Lily (Kempson) McAlerney on a trip back to Dublin, 1956.
Matthew McAlerney and Lily (Kempson) McAlerney, Seattle, late 1950s.
The McAlerney family. From top left: Betty (McAlerney) Coger, Jim McAlerney, Matthew McAlerney, John McAlerney, Peggy (McAlerney) Larsen. From bottom left: Alice (McAlerney) McCullough, Matthew McAlerney, Lily (Kempson) McAlerney, Kathleen (McAlerney) McNerthney.
Lily and Matt in the 1950s, Seattle.
Lily (Kempson) McAlerney and Matthew McAlerney during Seattle’s Irish Week in the 1970s. Matt and Lily were married Feb. 20, 1917 at St. Joseph’s Church on Capitol Hill and remained married until his death in 1981.
Matt and Lily at their home in Seattle’s Queen Anne Hill neighborhood, Christmas 1974.
Frank Robbins and Lily (Kempson) McAlerney in Ireland and during his visit to Seattle on July 21, 1976. Robbins was part of the Irish Citizens Army and led the group that took the Royal College of Surgeons during the Easter Rising. Others in that group were Lily, Fred Ryan, John Joe Hendrick, David O'Leary, Mary Hyland, and Constance Markievicz. The women were added to the group by Michael Mallin, commandment of the St. Stephen's Green Garrison.

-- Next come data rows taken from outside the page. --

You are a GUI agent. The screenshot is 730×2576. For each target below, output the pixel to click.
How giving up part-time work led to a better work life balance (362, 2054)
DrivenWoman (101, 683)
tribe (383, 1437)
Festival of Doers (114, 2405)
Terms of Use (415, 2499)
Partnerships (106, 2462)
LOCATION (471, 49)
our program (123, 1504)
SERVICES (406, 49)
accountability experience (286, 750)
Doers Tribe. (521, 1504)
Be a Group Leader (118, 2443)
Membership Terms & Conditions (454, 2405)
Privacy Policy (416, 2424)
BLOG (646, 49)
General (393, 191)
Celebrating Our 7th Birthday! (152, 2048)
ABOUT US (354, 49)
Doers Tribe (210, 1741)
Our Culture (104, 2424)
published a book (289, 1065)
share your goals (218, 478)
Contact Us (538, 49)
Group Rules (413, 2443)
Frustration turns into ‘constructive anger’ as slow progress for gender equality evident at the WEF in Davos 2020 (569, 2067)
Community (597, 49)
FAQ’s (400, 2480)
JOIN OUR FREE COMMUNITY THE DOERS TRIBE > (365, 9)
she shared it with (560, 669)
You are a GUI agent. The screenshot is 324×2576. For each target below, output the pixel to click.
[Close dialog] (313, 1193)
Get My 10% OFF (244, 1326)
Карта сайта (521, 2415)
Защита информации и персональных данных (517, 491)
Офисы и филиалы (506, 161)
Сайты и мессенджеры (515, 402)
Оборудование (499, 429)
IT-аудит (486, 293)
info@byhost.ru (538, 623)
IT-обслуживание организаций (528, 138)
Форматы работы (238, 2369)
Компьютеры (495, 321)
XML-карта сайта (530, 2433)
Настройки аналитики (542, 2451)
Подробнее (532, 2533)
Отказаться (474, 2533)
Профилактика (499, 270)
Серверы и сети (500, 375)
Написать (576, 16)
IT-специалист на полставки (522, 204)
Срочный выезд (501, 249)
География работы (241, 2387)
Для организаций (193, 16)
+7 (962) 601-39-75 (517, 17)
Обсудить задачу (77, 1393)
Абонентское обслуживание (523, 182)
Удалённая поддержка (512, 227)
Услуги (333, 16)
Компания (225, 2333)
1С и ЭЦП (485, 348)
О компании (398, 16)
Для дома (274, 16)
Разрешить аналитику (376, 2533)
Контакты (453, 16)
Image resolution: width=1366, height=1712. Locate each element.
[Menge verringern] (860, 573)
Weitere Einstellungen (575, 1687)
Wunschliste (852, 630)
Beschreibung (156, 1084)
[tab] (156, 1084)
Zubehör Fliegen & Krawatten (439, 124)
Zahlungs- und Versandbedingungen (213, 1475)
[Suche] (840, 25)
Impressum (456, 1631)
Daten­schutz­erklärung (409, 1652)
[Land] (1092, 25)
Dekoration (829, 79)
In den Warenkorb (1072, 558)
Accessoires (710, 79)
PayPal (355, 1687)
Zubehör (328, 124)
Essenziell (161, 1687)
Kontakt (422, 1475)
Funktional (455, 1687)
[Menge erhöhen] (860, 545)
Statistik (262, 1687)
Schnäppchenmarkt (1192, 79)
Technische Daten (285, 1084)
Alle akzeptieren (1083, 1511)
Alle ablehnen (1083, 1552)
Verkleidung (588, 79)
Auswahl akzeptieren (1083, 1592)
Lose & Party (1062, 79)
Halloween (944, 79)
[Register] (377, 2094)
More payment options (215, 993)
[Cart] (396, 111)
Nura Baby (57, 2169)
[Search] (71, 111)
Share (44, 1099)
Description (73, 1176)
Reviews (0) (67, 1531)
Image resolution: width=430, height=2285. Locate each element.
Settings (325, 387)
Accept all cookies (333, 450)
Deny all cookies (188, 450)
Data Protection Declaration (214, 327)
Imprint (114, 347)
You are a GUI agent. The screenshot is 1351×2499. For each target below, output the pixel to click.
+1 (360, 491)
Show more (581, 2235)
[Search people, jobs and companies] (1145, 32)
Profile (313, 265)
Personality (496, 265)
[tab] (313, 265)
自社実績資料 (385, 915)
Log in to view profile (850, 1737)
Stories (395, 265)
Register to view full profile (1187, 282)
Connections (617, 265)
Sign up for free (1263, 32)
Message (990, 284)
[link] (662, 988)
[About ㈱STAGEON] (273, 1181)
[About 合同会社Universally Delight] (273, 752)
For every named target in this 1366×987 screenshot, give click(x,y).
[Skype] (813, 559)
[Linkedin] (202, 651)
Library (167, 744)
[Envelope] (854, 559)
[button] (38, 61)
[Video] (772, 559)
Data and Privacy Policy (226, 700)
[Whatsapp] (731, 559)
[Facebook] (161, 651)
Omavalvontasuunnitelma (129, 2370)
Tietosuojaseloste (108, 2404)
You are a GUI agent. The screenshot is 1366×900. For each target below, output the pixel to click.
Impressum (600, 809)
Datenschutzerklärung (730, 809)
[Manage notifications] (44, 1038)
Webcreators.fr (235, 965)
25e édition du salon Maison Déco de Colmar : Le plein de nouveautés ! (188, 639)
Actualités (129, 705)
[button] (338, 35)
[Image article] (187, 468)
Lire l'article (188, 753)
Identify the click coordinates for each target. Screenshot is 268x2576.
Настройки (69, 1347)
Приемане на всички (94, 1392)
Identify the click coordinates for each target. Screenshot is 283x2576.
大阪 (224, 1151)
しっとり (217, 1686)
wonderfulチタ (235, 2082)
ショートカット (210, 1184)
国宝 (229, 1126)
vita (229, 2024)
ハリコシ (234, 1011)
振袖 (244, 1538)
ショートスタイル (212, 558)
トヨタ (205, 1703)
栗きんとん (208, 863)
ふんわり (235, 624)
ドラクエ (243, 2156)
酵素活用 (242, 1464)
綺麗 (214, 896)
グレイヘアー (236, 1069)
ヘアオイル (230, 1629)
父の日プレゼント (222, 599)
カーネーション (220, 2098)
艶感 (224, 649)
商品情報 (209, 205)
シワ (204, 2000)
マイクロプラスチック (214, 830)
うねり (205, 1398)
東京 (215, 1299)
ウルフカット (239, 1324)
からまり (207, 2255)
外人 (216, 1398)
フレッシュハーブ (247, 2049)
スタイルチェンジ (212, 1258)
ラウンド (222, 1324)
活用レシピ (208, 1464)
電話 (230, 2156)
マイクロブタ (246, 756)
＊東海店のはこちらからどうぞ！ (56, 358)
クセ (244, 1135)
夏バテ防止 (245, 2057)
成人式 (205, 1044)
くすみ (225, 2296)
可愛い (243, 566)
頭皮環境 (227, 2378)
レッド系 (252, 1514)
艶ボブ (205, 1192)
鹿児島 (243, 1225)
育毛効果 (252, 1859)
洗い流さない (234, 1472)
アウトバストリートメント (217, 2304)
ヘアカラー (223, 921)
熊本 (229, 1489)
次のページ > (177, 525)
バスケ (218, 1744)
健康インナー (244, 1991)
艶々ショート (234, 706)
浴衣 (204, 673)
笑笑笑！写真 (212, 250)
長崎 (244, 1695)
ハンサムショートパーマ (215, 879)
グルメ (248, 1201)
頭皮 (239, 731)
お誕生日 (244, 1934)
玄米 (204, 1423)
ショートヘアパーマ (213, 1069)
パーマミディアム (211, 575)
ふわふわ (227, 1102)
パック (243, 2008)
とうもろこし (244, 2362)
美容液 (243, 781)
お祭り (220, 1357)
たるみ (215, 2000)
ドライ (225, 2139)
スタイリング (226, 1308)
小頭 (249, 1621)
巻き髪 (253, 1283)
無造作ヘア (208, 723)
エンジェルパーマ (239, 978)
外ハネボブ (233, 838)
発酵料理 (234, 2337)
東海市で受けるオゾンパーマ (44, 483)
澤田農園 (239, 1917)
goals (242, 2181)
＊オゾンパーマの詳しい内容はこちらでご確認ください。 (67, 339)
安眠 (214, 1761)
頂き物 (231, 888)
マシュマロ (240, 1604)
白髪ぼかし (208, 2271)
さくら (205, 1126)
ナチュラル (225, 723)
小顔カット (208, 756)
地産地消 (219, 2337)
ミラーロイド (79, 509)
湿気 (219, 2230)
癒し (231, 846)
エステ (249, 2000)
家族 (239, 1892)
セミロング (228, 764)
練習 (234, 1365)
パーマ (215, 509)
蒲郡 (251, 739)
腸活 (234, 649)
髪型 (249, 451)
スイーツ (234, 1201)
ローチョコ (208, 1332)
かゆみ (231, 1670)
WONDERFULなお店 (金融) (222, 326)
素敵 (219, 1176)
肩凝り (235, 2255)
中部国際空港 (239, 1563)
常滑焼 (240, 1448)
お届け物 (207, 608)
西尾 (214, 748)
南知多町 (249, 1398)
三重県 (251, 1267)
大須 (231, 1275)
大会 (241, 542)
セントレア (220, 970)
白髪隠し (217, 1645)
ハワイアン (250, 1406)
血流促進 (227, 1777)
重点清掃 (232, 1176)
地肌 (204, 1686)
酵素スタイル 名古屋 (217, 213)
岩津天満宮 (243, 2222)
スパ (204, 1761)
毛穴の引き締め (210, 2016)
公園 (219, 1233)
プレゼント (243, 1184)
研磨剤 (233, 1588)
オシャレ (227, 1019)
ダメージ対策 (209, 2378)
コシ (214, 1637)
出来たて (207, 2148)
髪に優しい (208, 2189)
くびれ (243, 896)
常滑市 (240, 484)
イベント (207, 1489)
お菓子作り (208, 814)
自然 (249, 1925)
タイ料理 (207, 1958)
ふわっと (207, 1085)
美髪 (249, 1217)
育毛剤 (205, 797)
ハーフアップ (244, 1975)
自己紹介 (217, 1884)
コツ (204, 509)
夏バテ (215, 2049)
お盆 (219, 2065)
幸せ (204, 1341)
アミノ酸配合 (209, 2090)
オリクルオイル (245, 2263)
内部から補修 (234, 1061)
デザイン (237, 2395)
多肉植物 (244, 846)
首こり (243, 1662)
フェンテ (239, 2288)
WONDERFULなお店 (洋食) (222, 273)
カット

To mark the 25th anniversary of the Easter Rising in 1941, the Irish government created medals for those who took part. Medals also were made for those who served in the War of Independence. Lily medal for the Easter Rising is second from left, and her medal for the 50th anniversary, given in 1966, is third from left. The medal on the far right is the Irish War of Independence Black and Tan Medal issued to Frank Robbins. The medal on the far left is Robbins’ the 50th anniversary medal. He gave both to Lily during his visit to Seattle in the late 1970s. These framed medals are now part of the Kilmainham Gaol Museum collection.
Lily (Kempson) McAlerney recalls the Easter Rising in this picture taken March 15, 1989. (Photo by Jennifer Werner Jones)
Lily (Kempson) McAlerney being interviewed about the Easter Rising in this picture taken March 15, 1989. (Photo by Jennifer Werner Jones)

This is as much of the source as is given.